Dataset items
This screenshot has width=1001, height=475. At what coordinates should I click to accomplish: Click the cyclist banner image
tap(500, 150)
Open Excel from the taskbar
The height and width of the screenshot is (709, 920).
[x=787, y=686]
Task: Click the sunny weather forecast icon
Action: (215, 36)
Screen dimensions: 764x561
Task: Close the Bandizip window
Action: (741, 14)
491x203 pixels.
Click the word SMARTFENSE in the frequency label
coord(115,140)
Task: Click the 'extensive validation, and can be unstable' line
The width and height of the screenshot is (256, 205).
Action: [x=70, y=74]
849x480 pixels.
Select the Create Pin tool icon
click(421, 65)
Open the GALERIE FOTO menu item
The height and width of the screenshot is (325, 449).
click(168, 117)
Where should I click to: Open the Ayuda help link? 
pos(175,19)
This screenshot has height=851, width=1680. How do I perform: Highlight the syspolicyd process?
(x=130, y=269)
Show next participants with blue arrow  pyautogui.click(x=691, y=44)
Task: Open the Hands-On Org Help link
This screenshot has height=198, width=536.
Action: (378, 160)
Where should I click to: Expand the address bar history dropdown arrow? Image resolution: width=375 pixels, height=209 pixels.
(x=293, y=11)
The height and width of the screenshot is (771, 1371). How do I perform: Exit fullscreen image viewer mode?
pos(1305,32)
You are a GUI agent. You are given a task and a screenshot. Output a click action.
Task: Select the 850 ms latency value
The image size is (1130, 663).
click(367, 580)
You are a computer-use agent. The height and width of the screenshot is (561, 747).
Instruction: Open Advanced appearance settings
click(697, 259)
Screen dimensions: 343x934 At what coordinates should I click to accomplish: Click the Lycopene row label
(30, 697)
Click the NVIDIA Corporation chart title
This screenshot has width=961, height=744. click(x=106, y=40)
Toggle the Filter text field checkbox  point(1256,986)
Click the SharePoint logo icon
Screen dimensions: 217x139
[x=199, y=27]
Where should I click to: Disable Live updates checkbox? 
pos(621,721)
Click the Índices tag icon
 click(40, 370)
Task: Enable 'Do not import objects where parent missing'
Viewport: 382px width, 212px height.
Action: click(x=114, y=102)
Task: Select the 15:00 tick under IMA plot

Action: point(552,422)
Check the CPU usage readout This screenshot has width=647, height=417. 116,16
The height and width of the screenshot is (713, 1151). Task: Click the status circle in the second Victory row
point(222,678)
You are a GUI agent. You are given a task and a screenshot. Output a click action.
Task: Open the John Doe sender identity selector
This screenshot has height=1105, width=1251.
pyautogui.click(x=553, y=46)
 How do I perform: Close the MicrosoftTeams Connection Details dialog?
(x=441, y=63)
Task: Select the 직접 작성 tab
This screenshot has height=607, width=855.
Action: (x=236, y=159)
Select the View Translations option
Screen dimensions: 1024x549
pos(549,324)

* Written exercise
Return every line in the Dataset items above that contains the string "should". Case must match exactly.

* Exercise answer
This screenshot has width=1001, height=475. At what coordinates should I click to accomplish: Click the cyclist banner image
Where should I click to: Open the Ayuda help link? 
Where should I click to: Expand the address bar history dropdown arrow? Image resolution: width=375 pixels, height=209 pixels.
Screen dimensions: 343x934 At what coordinates should I click to accomplish: Click the Lycopene row label
Where should I click to: Disable Live updates checkbox? 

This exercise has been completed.